Residences that are built to the building code and other structures (other structures don’t have to be built to the building code) do not have to meet zoning requirements any longer, Berg said.
“This is all fascinating,” commissioner Ray Gasperson said.
Gasperson said if he built a shed, as his farm is currently in the present use value program, he could build it up to his property line.
Berg said Gasperson is exempt from the zoning regulations, but someone in a subdivision may have other regulations.
“So, for example, your zoning regulations required a vegetative buffer around a particular use but it was a farm use,” Berg said. “You wouldn’t have to put (the buffer) there.”
Berg said a farm that’s enrolled in the present use value program or a farm that has a qualified farmer’s sales tax exemption, those structures don’t have to following the zoning codes.
The $1,000 per year gross income now includes from the sale of agriculture products produced from the land, grazing fees for livestock or sale of bees or products derived from bee hives other than honey.
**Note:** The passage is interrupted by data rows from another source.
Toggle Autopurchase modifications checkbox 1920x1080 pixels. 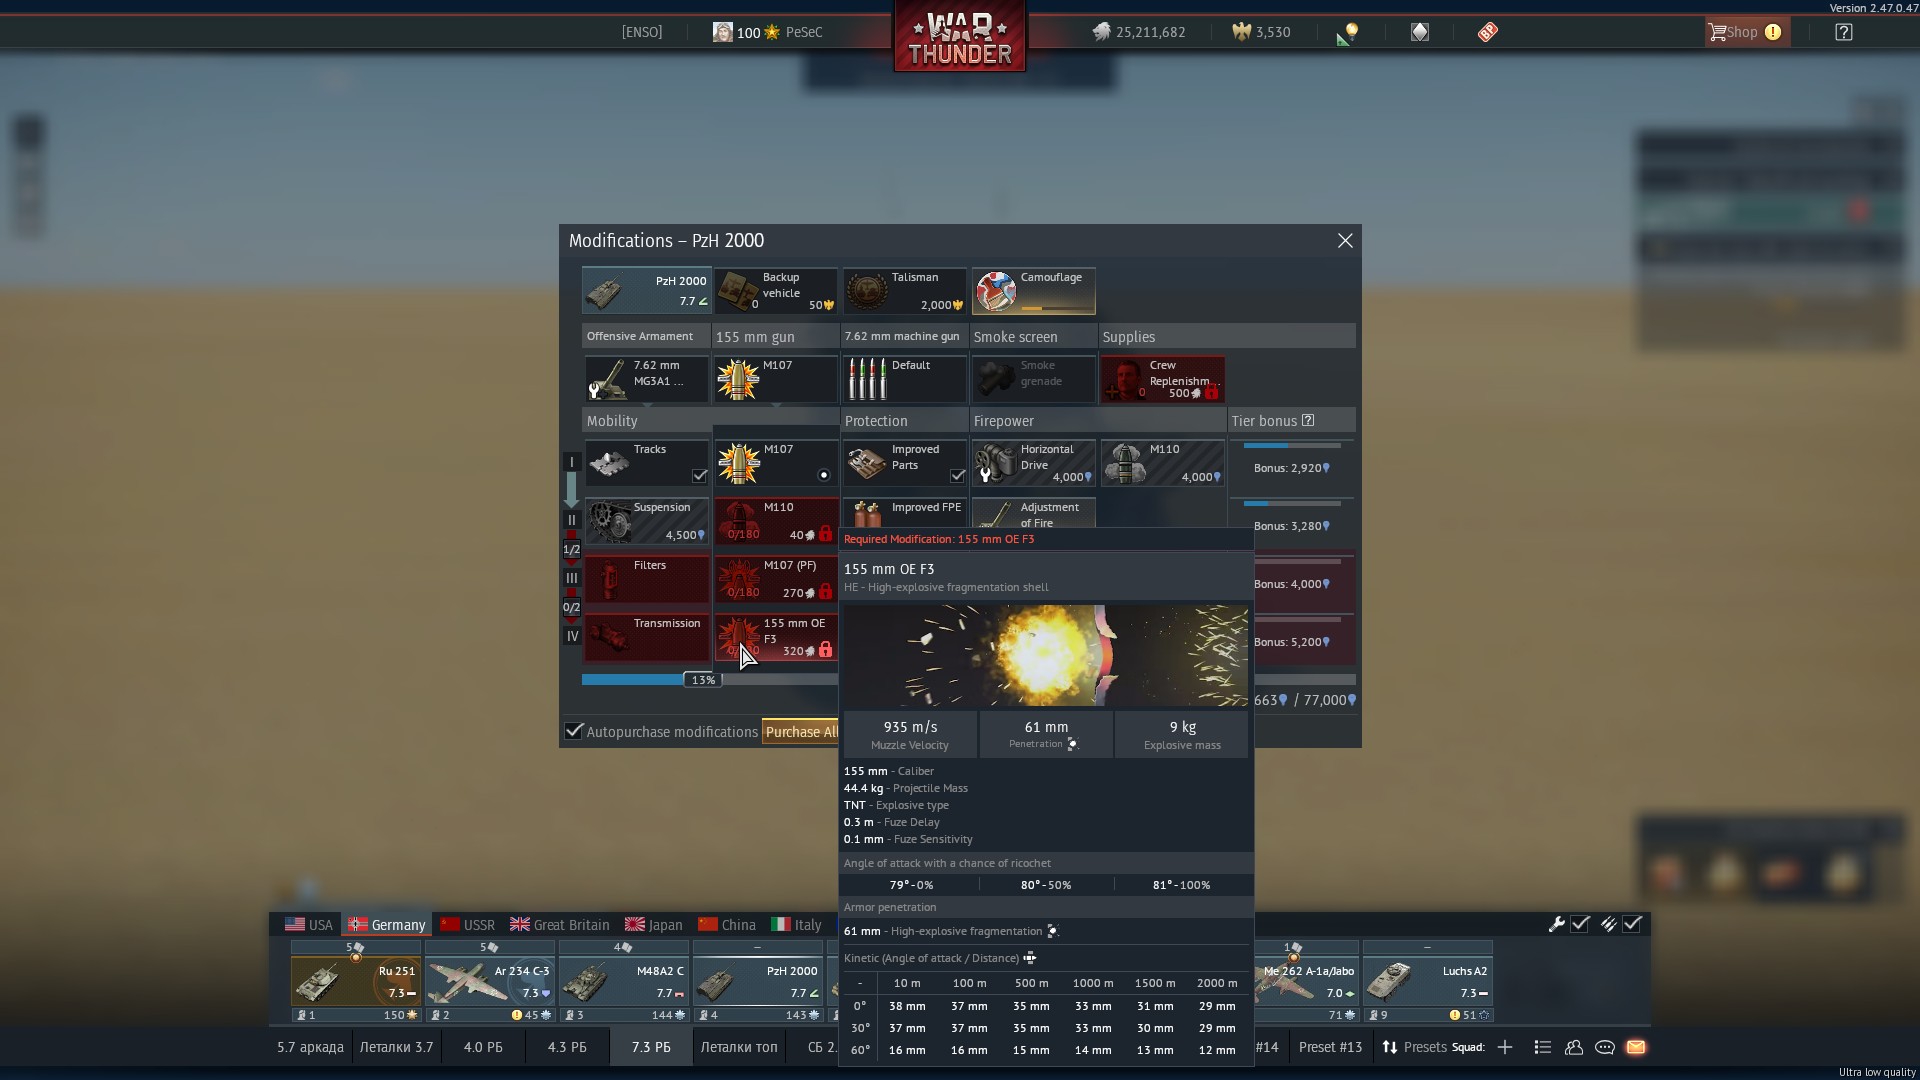tap(574, 731)
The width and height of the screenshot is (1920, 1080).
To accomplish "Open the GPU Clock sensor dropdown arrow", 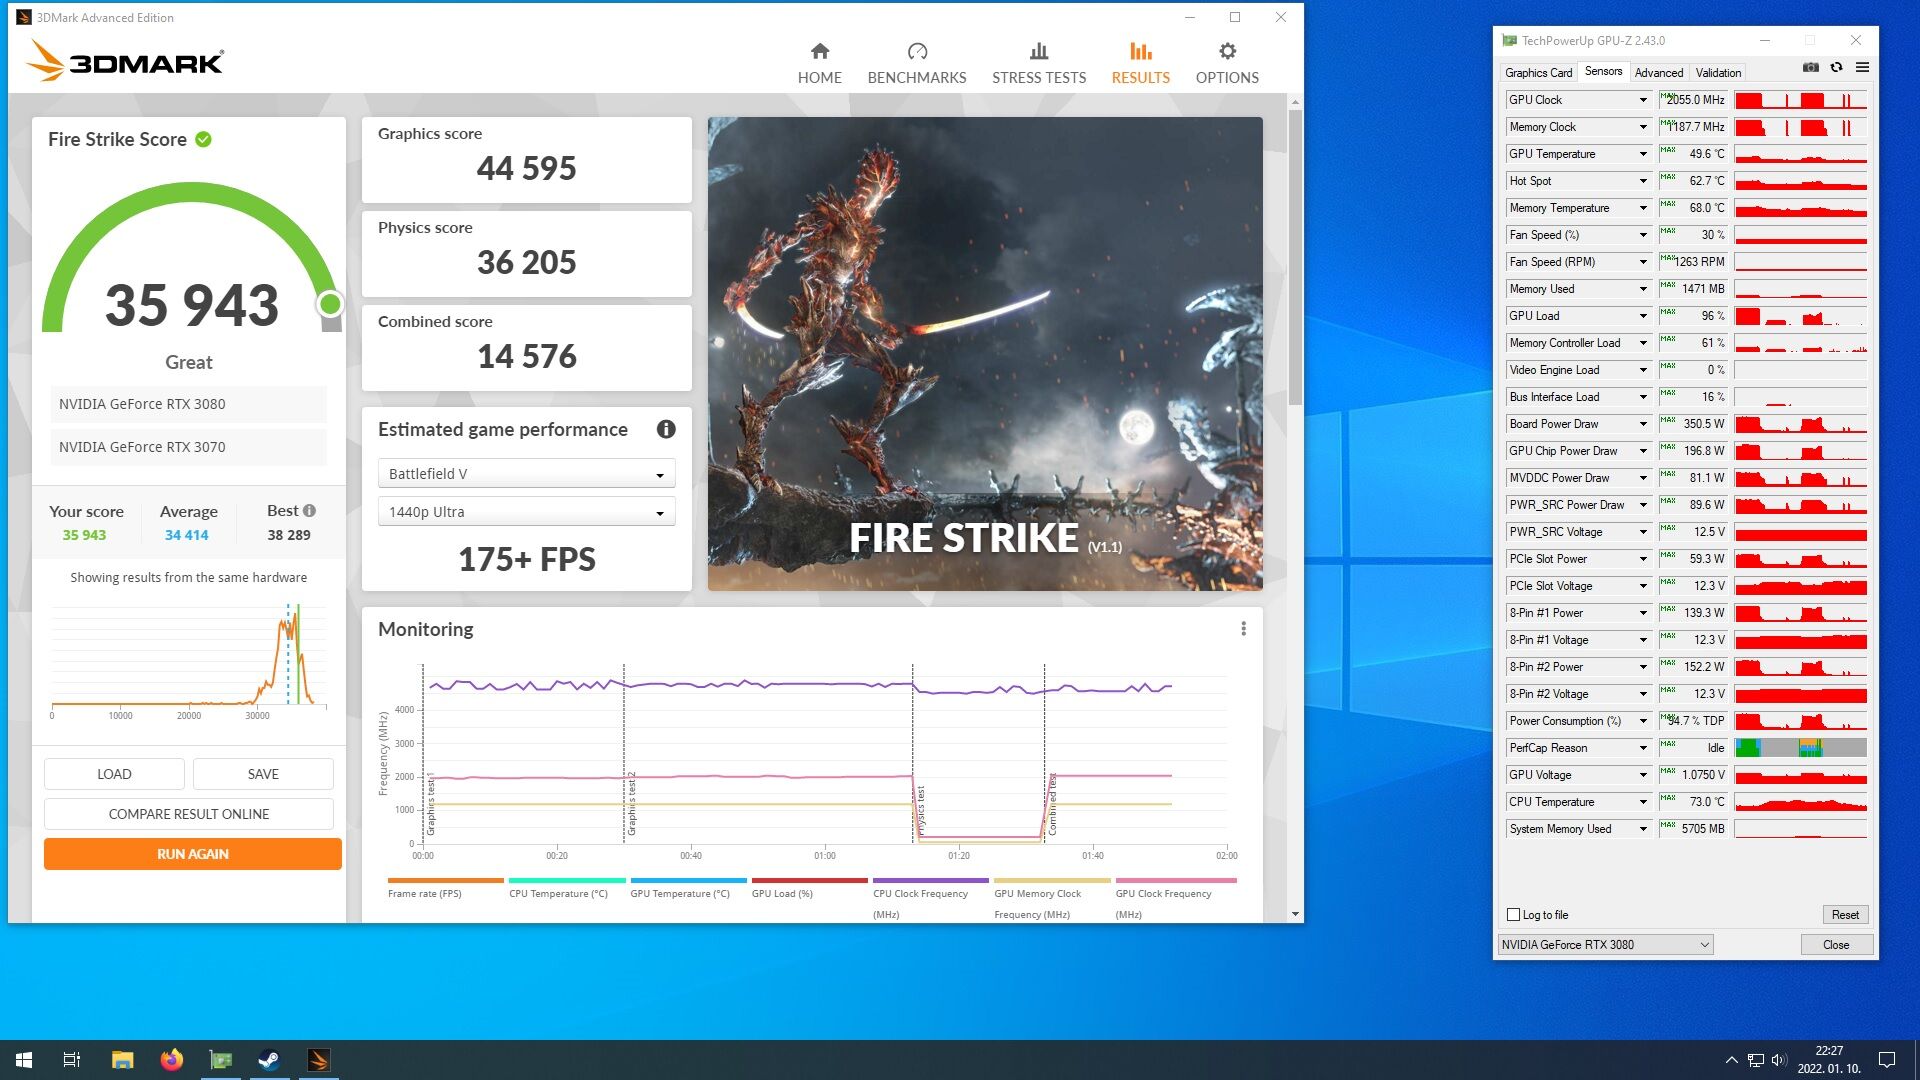I will coord(1643,100).
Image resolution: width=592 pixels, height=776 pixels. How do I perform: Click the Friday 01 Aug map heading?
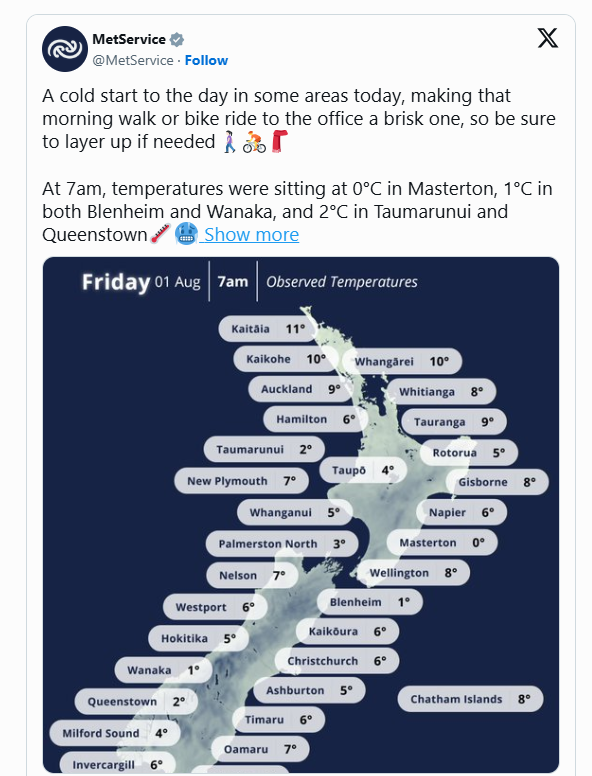coord(141,282)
Gasperson said people need to remember it takes three years to get into the present use value program.
Berg said a farm needs to have three years’ worth of income meeting the requirement to fit the program.
“You have to show $1,000 worth of income from a qualified farm activity for a three-year period to be enrolled in the present use value program,” said Berg. “So people need to be aware come January, if they have prior years’ income, including grazing fees, which is new, or selling products from bees, which is also new, that you can now qualify with those two new forms of income to meet that present use value.”
Other farming activities that qualify for the income requirement for the present use value program include activities like weddings on an already established farm.
The new law defines agri-tourism as farming, ranching, natural activities or attractions, including but not limited to weddings, receptions, meetings, demonstrations of farm activities, meals and other events that are taking place on a farm because of its farm or rural status. That doesn’t mean someone can build a barn specifically to hold weddings, but if a farm decided to use a barn to hold weddings, receptions or meetings, that income would now qualify.
Berg said this is good news for Polk County because in the past when the county went through the revaluation process, a lot of property owners were harmed by increasing property values.
And a lot of those property owners may have qualified for the present use value program because they leased their property for grazing.
“So, (Polk County Commissioners) actually submitted a resolution to the state asking for some tax relief,” Berg said, “and I don’t know that this is in response to that, but we got something. So, I’m really pleased with that.”
More information about the present use value program in Polk County can be found at polknc.org under the tax department page.